[Records from a dataset]
--
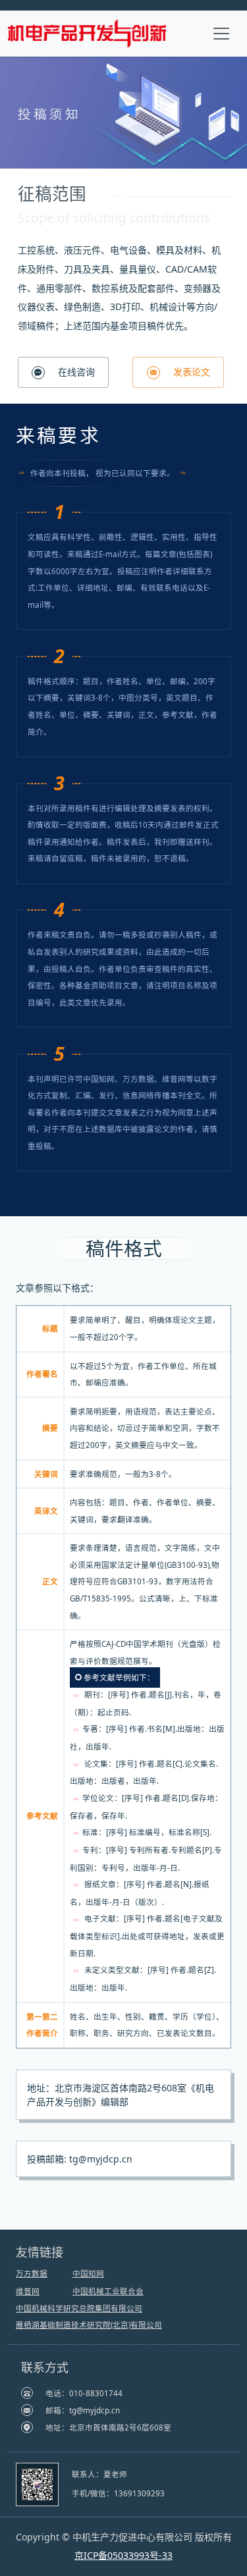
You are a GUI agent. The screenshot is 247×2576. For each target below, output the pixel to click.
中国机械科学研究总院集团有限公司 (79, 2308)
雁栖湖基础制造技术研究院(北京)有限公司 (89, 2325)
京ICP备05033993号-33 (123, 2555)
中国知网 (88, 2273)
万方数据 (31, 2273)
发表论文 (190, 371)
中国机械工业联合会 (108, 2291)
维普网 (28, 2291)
--
> _What you are asked to do_
Would you mind returning each entry above word for word, skipping the images?

> _Answer for this exercise_
You are a GUI agent. The screenshot is 247×2576. For each target below, output the pixel to click.
中国机械科学研究总院集团有限公司 (79, 2308)
雁栖湖基础制造技术研究院(北京)有限公司 (89, 2325)
京ICP备05033993号-33 (123, 2555)
中国知网 (88, 2273)
万方数据 (31, 2273)
发表论文 (190, 371)
中国机械工业联合会 (108, 2291)
维普网 (28, 2291)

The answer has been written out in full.